OK, I’ll confess: Sometimes, stress makes me kid myself.
Let’s say I’m facing the tail end of a massive project: I might tell myself that I needed the pick-me-up afforded by eating a bag of M&Ms. Or that I was “being productive” by organizing a desk drawer down to the last paperclip. My lies are a welcome distraction from whatever pressure I’m facing in my work—but they don’t get me any closer to completing it.
If you’ve ever networked your face off, applied-applied-applied, and are still waiting to receive an offer, you might fall into the same pattern of half-truths. (Because it’s easier than dealing with the nitty-gritty of what’s not working.)
1. “My Experience Is Just Too [Insert Adjective]”
You might end the above statement with “diverse,” “advanced,” or “unique”—especially if you’re making a big career move and facing several non-responses to your applications. Ever the realist, you’re sure that where you’re coming from and where you’re going simply don’t align.
The truth: You haven’t done the work to make it clear that you’re a fit.
You’re telling yourself a bold-faced personal branding lie—that they don’t get you, and there’s not really anything you can do about it.
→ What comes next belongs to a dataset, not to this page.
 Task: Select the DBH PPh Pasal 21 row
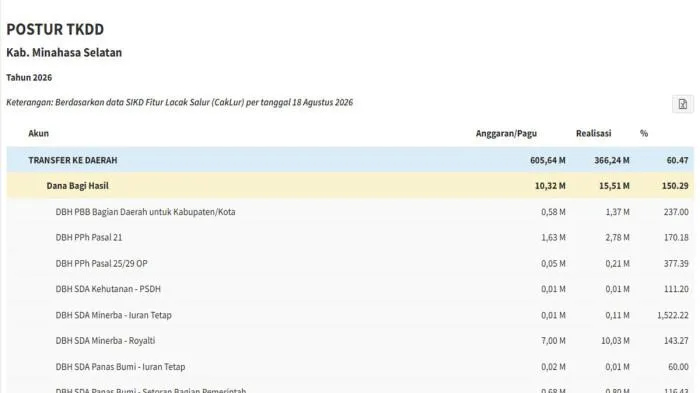point(350,238)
It’s time to get the facts and ensure you’ve packaged yourself accordingly. Do your homework in the form of chats with recruiters and some informational interviews. What experience are employers actually looking for? From there, revisit your resume, LinkedIn profile, and everything in between to make sure you’re demonstrating what hiring managers are looking for—loud and clear.
2. “I Nailed the Interview and Got the Job”
The hiring manger asked you about your timeline, spent a lot of time answering your questions, and even requested a list of your references. You both laughed and smiled a lot. So logically, you allow yourself to breathe a sigh of relief. You might even pause your high-intensity job hunt because it looks like things are going well.
The truth: You’re operating off (potentially) false hope.
It’s easy to mistake a well-rounded conversation for a soft offer when you’re going through a rough job search. However, skilled interviewers never let on what they’re really thinking. So, while you absolutely deserve to pat yourself on the back for doing your best and making a connection, don’t blow it by updating your LinkedIn just yet.
At this stage, you still need to act like an applicant. Send a thank you note. And elsewhere, keep your options open, which brings me to…
3. “They’ll Get Back to Me”
This lie sometimes goes hand-in-hand with “That interview went great,” and it always crops up when the position in question is the one you really, really want. It causes you to wait around for answers weeks longer than you were promised. Because surely, they’re just taking time to deliberate this hiring choice, right?
The truth: Lengthy delays and radio silence rarely indicate an upcoming job offer.
Don’t halt your job search just because a company drags its feet. Sure, immersing yourself in yet another hiring process is grueling, but the alternative is painting yourself into a corner.
Never stop creating opportunities for yourself. Should your dream company reject you (Or ghost you entirely, yikes!), you’ll have options.
And if you’re looking to get a clearer idea of what’s happening before this painful radio silence, you should make sure to ask this question toward the end of any interview: “What does your hiring timeline look like?”
If you’re told the hiring manager wants to make a decision by the end of next week—and if it’s been three weeks since that deadline, it might be time to face the facts.
4. “Any Job Is Better Than the One I Have.”
When your current workplace is a nightmare, “I’ll take whatever I can get” tunnel vision can seriously warp your job hunt. Escape isn’t just your goal—it’s your only hope of survival, and you’re willing to say yes to anything that supports it.
The truth: Come on. Deep down, you know you want a good job!
Hasty career moves leave dings and dents on your career timeline; and even worse, they set you up to be hitting the job hunt pavement again before you know it. Instead of putting yourself in a situation where you’re unhappy because you accepted a sub-par offer, grin and bear it until you land something great (the difference is usually a matter of weeks).
Make every move count.
“I’ve done everything imaginable to get a job” is the number one fib I hear as a personal branding and job search strategy coach. If you’re feeling stuck in your hunt, open yourself up to objective feedback. Mentors and trusted friends can help you spot your blind spots, debunk your lies, and send you running down paths you had no idea existed.
You just have to be willing to listen!